Another thing to keep an eye on is your screen’s refresh rate. Turning this up higher can help make screen animations look smoother, but it isn’t necessary and uses more battery than usual. Open Display options and look for Motion smoothness. Make sure the screen refresh rate is set to the usual 60Hz rather than the improved 120Hz or higher.

9. Make the Process Automated

Automate the procedure if all of this is too much to remember. Locate the automation options in your phone’s Battery settings. Tap the three-dot menu in Android 11, then select Automation and enable Adaptive power saving. When you’re not using the phone, this will turn battery saving mode on and off automatically.

You can also use Google Assistant to create programmable routines out of your phone settings. To add new commands, open Google Assistant, press your profile icon, and then click Routines. For example, you could set it up such that when you tell Google you’re leaving the house, the phone prompts you to put on power saving mode, and when you’re home, it prompts you to turn on Airplane Mode.
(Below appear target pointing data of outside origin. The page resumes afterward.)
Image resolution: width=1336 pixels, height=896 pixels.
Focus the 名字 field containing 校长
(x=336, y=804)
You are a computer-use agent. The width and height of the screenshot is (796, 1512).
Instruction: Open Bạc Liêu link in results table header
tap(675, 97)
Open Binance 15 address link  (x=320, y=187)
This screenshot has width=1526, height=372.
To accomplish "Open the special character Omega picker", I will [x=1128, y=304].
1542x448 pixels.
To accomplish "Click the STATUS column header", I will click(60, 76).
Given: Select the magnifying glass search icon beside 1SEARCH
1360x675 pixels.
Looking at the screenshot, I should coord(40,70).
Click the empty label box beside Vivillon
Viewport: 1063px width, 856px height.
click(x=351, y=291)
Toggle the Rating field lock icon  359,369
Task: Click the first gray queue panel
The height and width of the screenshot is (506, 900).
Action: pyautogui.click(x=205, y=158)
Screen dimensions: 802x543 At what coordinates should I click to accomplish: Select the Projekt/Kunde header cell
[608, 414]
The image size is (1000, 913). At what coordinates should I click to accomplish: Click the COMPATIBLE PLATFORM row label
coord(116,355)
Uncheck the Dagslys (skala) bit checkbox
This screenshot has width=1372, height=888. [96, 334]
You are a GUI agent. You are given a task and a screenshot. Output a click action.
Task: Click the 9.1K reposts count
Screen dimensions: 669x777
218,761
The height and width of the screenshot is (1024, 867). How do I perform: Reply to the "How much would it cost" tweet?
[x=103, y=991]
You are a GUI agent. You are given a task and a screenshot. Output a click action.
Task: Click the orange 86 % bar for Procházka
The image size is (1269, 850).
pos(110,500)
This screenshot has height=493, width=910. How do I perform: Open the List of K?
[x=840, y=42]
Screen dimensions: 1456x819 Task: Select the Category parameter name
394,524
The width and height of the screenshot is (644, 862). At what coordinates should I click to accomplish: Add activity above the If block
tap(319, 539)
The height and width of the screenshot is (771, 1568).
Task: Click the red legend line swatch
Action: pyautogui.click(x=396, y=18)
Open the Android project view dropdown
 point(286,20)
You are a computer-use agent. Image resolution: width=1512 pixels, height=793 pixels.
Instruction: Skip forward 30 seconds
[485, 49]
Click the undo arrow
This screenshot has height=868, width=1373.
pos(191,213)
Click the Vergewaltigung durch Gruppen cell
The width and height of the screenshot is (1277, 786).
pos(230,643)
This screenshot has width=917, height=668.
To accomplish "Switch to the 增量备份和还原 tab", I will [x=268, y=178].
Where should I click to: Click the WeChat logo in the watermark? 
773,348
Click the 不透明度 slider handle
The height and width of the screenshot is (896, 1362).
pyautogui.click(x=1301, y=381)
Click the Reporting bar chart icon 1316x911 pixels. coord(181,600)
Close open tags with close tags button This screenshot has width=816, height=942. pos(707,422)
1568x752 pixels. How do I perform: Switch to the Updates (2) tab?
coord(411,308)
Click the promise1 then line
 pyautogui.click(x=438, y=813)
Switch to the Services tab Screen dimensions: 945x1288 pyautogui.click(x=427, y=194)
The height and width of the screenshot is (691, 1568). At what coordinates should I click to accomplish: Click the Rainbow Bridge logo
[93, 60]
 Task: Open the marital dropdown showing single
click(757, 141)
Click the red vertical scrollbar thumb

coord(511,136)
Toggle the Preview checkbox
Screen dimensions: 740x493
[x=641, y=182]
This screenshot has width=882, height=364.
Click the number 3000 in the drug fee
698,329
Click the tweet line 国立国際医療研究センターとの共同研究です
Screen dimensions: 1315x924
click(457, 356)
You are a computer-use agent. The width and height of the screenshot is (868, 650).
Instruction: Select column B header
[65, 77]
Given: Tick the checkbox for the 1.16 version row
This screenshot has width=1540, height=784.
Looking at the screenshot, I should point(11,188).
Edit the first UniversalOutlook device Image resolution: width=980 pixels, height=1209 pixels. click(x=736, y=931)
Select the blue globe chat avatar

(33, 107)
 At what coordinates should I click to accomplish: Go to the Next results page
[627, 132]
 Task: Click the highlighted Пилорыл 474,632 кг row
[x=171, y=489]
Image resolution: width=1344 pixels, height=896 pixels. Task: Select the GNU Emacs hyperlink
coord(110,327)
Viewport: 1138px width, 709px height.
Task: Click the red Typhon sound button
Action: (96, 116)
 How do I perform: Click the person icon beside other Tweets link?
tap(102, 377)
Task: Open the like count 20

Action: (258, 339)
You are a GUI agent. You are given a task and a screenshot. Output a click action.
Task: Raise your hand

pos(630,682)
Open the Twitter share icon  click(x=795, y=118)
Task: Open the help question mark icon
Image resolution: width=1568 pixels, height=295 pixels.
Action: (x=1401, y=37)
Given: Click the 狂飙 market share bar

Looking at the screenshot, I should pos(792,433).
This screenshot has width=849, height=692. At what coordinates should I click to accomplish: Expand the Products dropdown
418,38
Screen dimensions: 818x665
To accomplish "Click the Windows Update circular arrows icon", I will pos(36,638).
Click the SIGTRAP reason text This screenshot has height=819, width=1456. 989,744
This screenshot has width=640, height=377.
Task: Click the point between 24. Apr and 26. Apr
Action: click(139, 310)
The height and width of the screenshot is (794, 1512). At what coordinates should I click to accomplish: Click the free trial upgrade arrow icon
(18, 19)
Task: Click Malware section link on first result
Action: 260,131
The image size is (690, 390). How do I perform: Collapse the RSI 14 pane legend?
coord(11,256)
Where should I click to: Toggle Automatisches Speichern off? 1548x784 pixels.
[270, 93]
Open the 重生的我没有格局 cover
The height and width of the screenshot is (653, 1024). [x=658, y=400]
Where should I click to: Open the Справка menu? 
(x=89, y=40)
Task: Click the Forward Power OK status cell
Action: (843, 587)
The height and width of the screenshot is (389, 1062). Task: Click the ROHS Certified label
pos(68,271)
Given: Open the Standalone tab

Tap Add action after selecting a routine (or + to create a new one). While there are many preset actions, we’ll use the bottom of the list to try creating our own. Basically, if you can give Google Assistant a command, type it in and convert it into a routine.

You may also use If This Then That (IFTTT) to construct automated workflows that turn down services like Wi-Fi and Bluetooth based on your location, or stop certain services when your battery reaches a certain percentage. Greenify, on the other hand, detects which apps are most likely to waste battery life and turns them off to keep your phone battery running smoothly.